REQUIREMENT
Identify every line in the items below that contains the string "width", and copy each of those lines.

DATASET CONTENT
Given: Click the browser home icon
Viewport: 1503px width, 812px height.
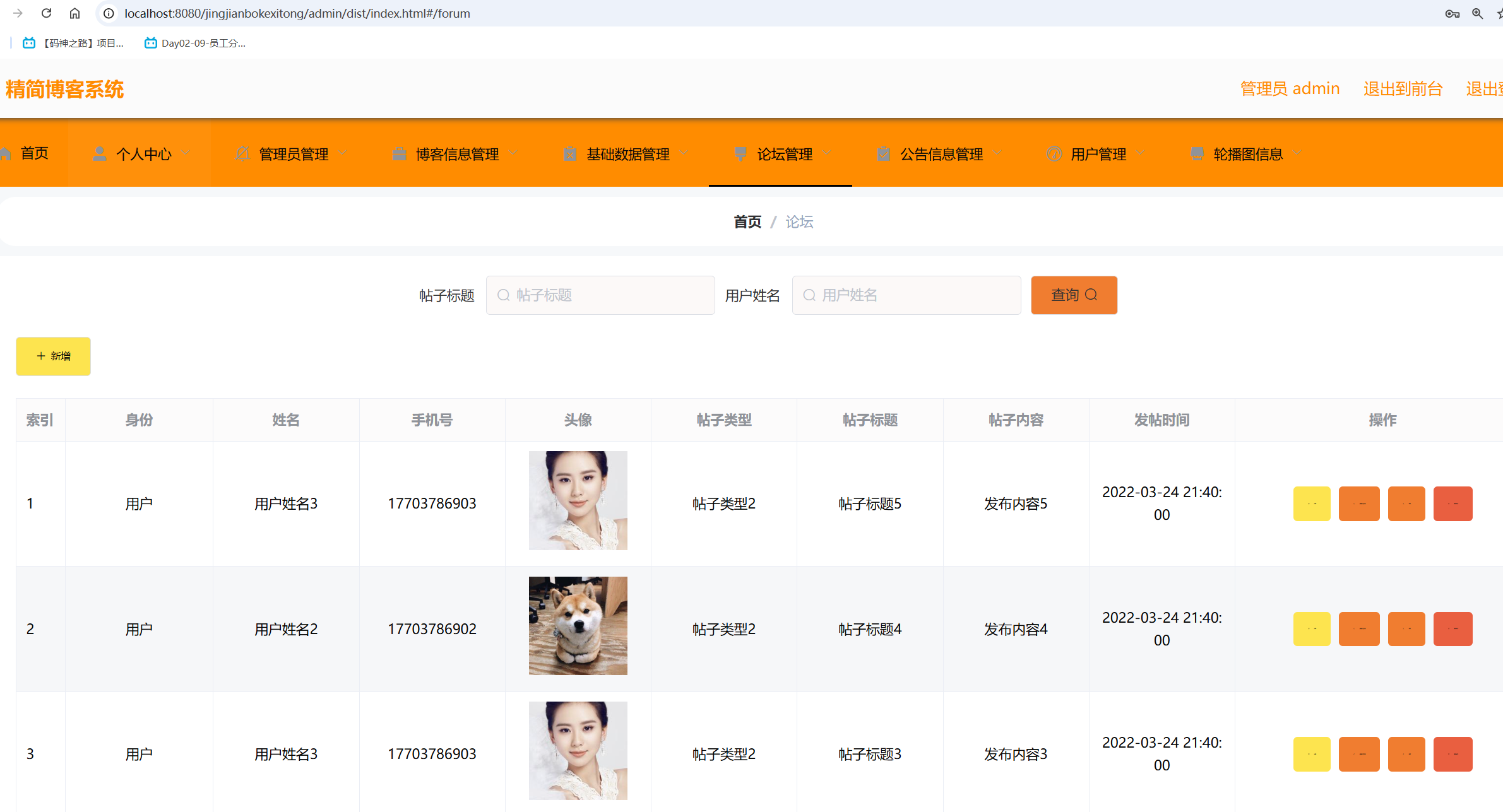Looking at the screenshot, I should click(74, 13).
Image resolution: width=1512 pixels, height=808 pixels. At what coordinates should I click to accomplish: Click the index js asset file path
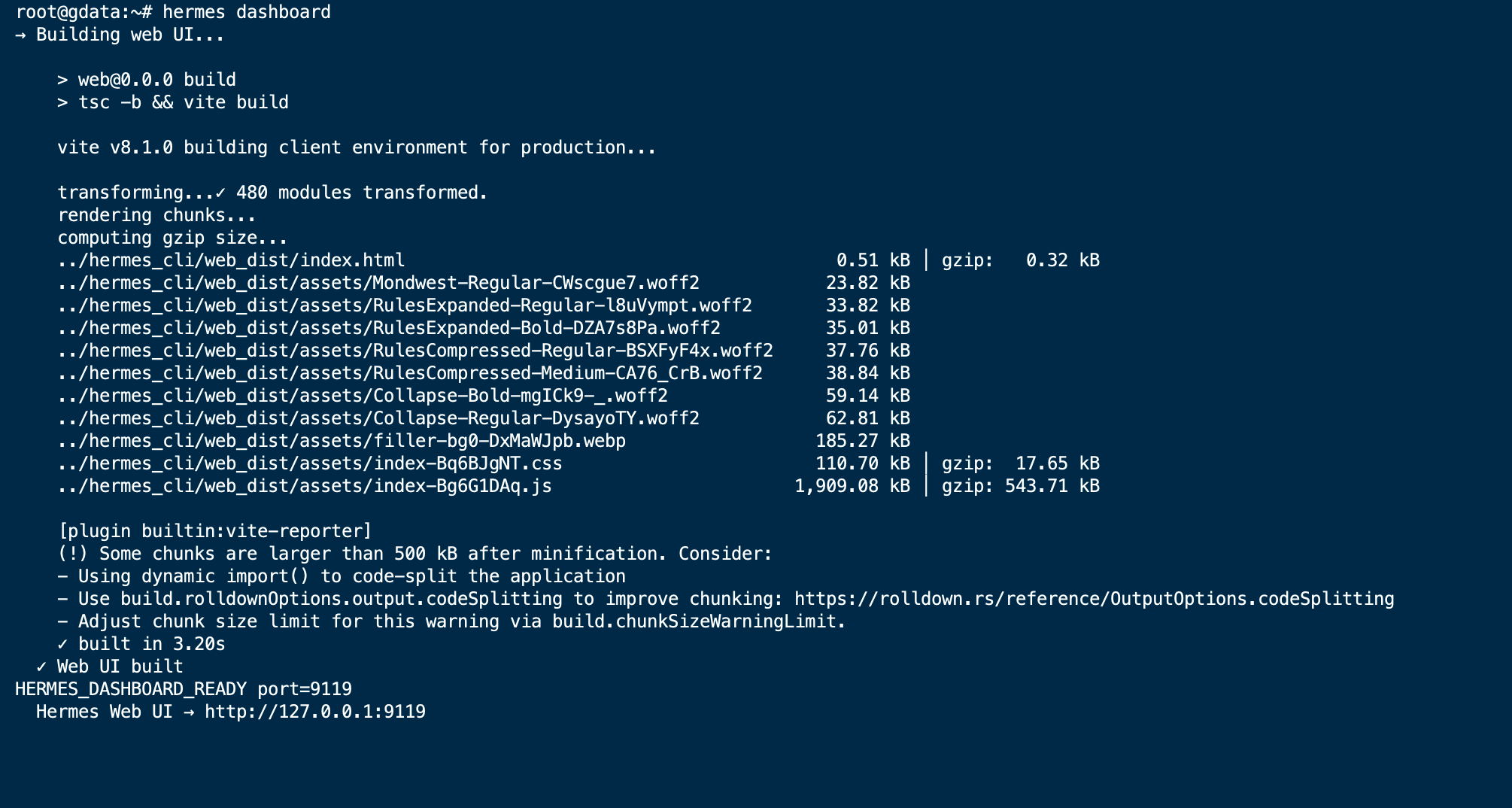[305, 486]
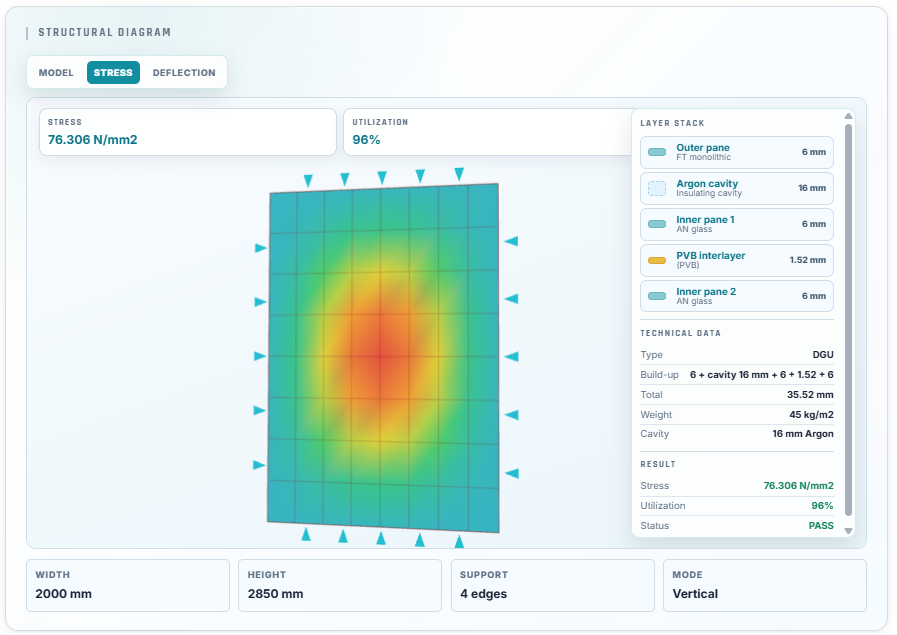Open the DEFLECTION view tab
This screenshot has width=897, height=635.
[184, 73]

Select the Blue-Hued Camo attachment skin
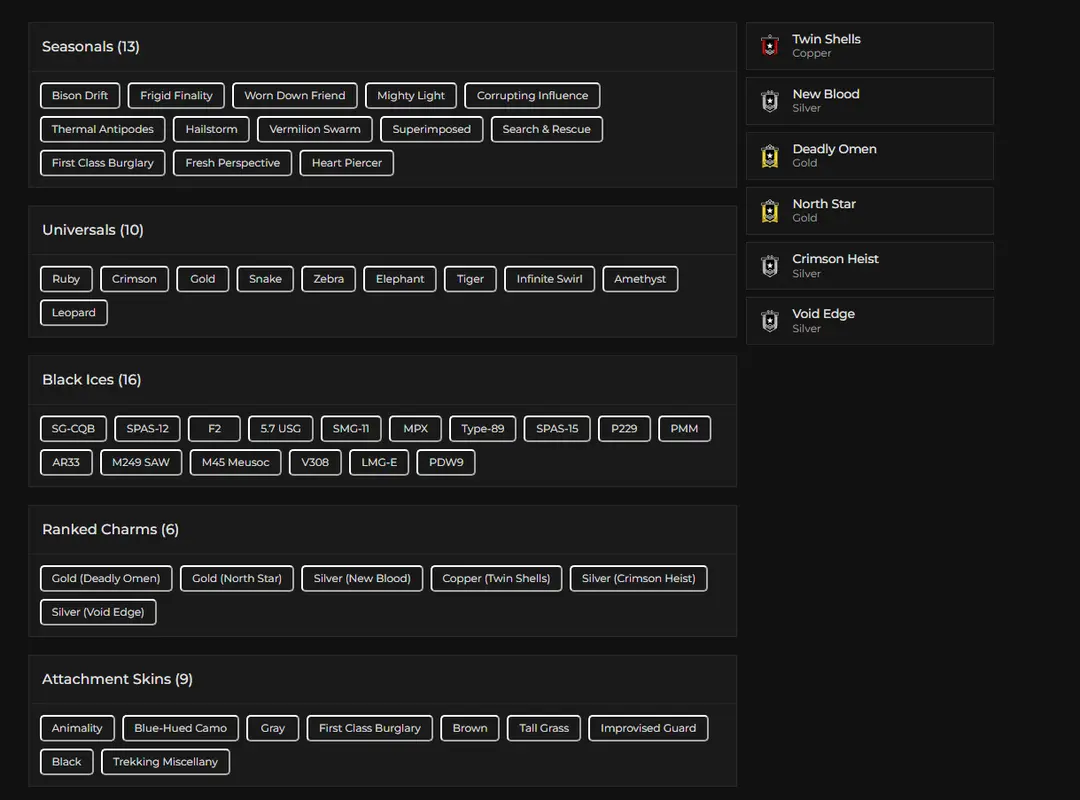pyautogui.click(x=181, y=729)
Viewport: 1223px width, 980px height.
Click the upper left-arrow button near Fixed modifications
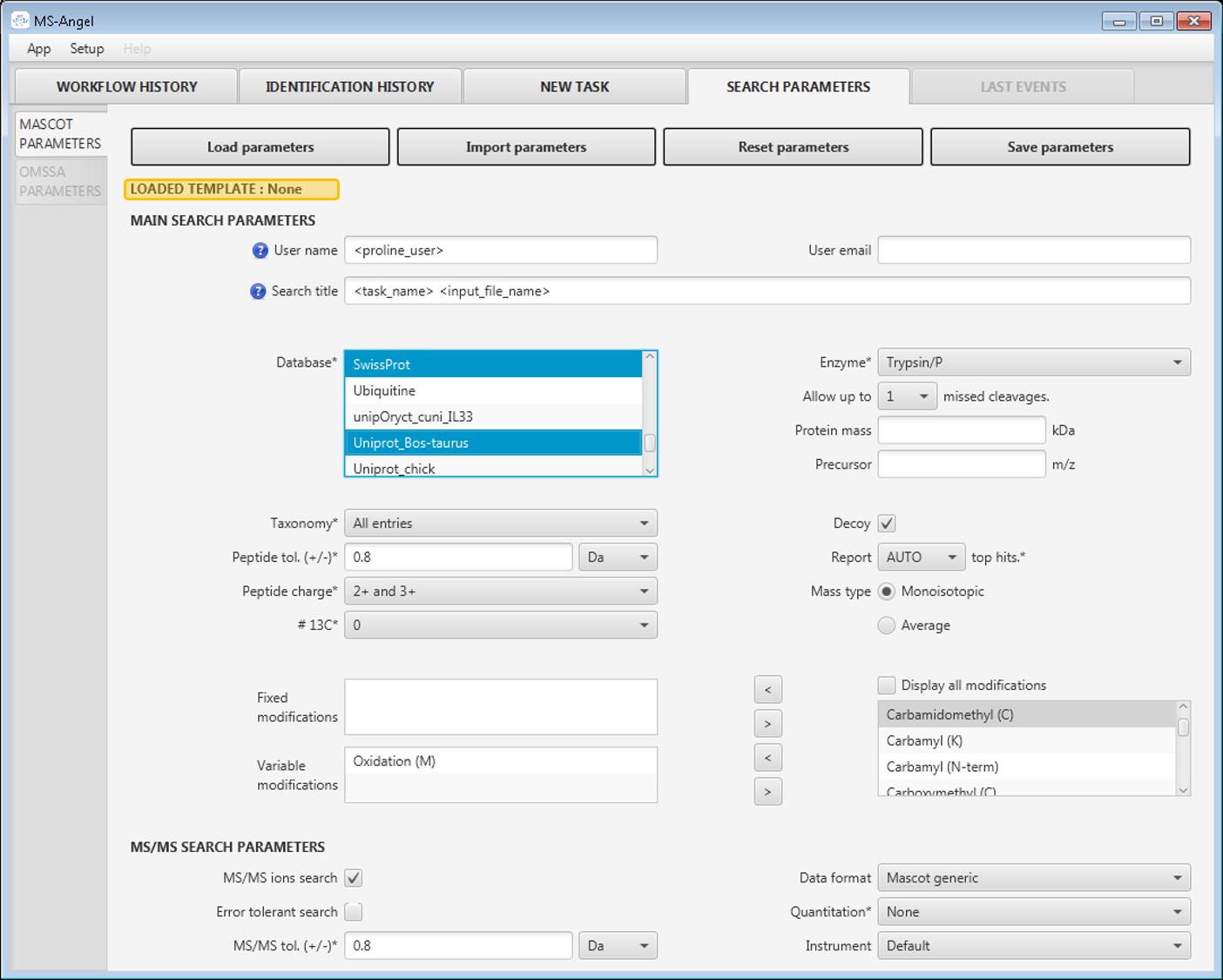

SOLUTION TO THIS TASK
Viewport: 1503px width, 812px height.
Image resolution: width=1512 pixels, height=808 pixels. At what coordinates should I click to accomplish: Click the index js asset file path
This screenshot has width=897, height=635.
Viewport: 1223px width, 980px height.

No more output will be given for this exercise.